A confiança dos empresários industriais brasileiros voltou a cair em setembro. O Índice de Confiança do Empresário Industrial (ICEI) recuou 1,4 ponto, passando de 46,3 pontos em agosto para 44,9 pontos neste mês, segundo levantamento divulgado pela Confederação Nacional da Indústria (CNI). 

Com o resultado, o indicador permanece abaixo dos 50 pontos pelo 21º mês consecutivo. Pela metodologia da CNI, resultados abaixo dessa linha indicam falta de confiança entre os empresários consultados. É o período mais prolongado nessa condição desde 2015 e 2016. 

A pesquisa ouviu 1.186 empresas entre 1º e 8 de setembro, sendo 475 pequenas, 441 médias e 270 grandes. 

Piora atingiu condições atuais e expectativas

A redução não ficou concentrada em apenas um componente.

O Índice de Condições Atuais caiu 2,5 pontos, de 42,7 para 40,2. Dentro desse grupo, a percepção dos empresários sobre a economia brasileira apresentou uma das maiores deteriorações: passou de 36,6 para 33 pontos. 

A avaliação das condições das próprias empresas também piorou, passando de 45,7 para 43,8 pontos.
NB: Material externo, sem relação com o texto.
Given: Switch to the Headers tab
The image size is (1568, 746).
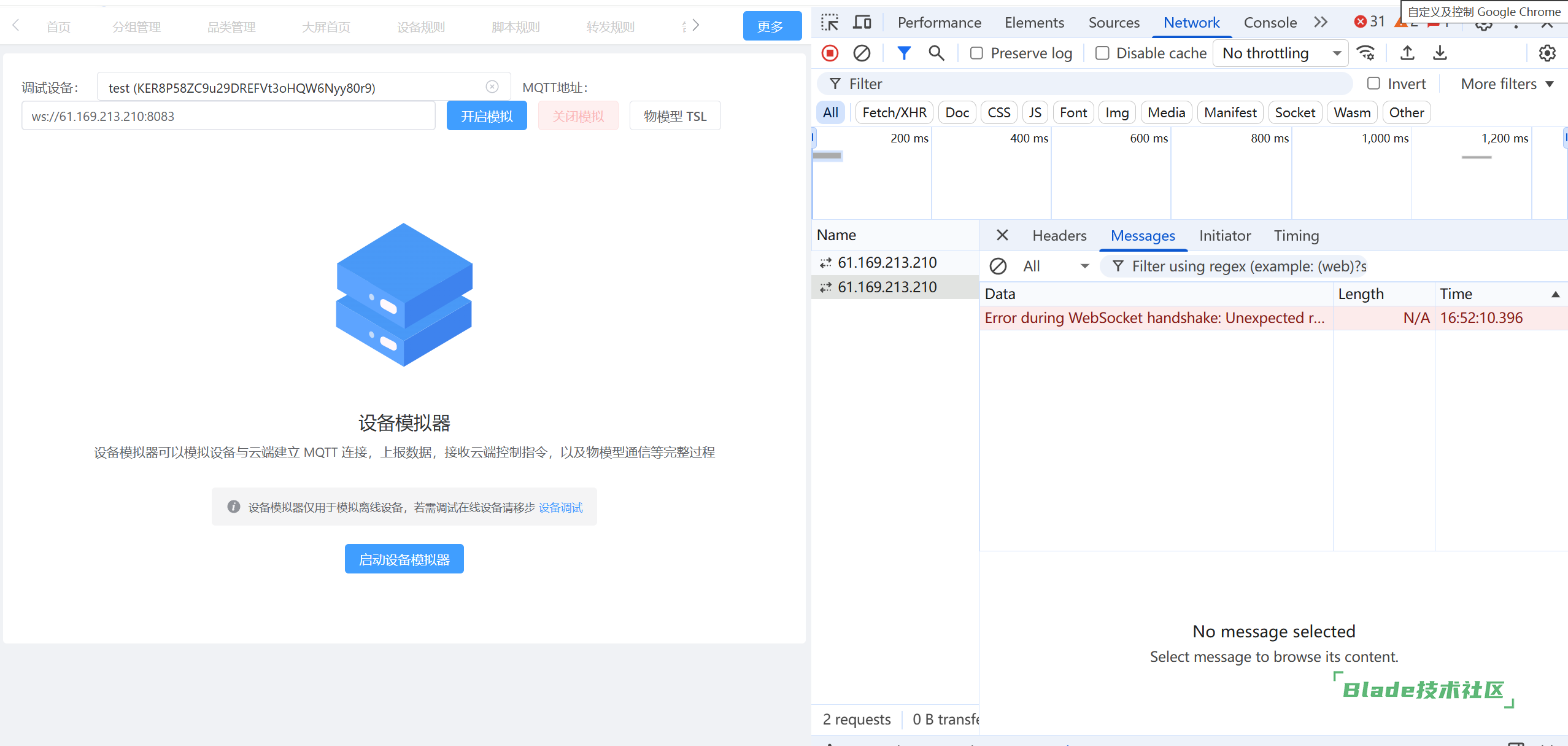Looking at the screenshot, I should tap(1059, 236).
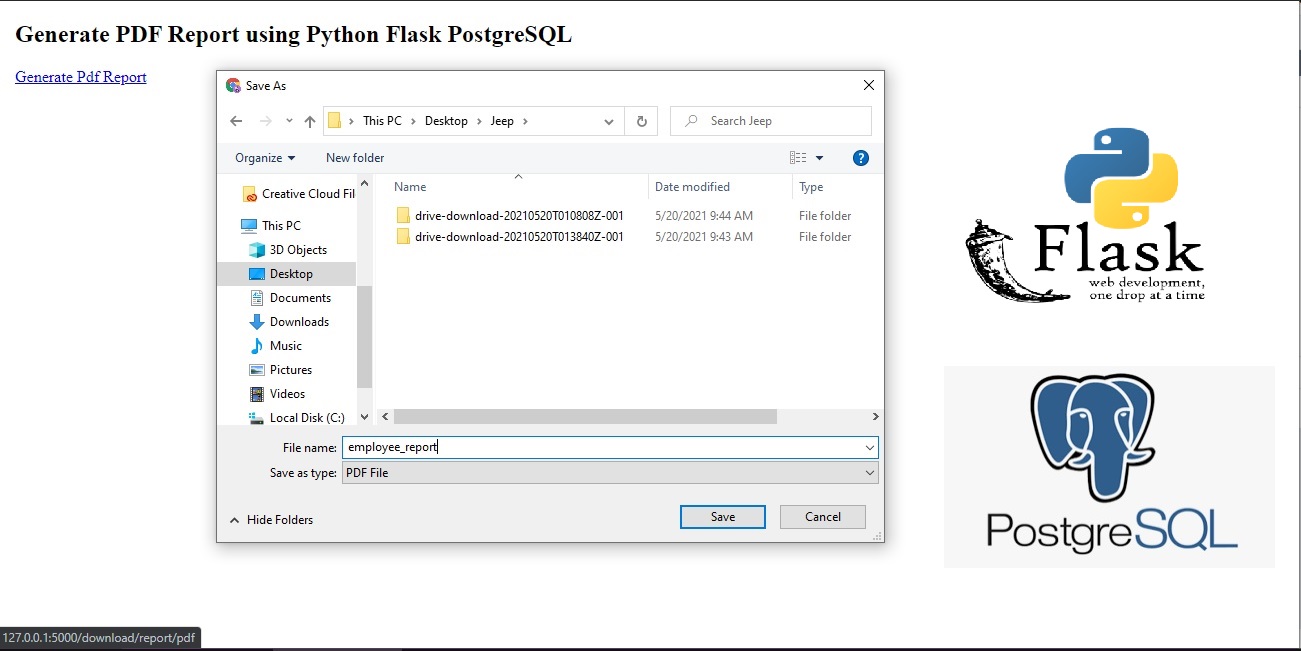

Já o Índice de Expectativas recuou de 48,1 para 47,2 pontos. As expectativas sobre a economia brasileira passaram de 39,7 para 39,1, enquanto as perspectivas relacionadas às próprias empresas diminuíram de 52,3 para 51,3 pontos. 

Corte da Selic ainda levará tempo para chegar às empresas

O levantamento foi realizado antes da decisão do Copom desta quarta-feira (16), que reduziu a Selic de 14% para 13,75% ao ano. Apesar do início da flexibilização monetária, a taxa básica continua elevada e os efeitos dos cortes tendem a chegar gradualmente ao custo efetivo do crédito e às decisões de investimento. 

Segundo a CNI, um período prolongado de baixa confiança pode influenciar decisões relacionadas a produção, contratação de funcionários e novos investimentos. 

Os dois indicadores, portanto, não são contraditórios: os juros começaram a cair, mas isso não significa que as condições financeiras já tenham se tornado favoráveis para a indústria. A evolução da confiança nos próximos meses ajudará a mostrar se a sequência de reduções da Selic será suficiente para alterar gradualmente as expectativas do setor.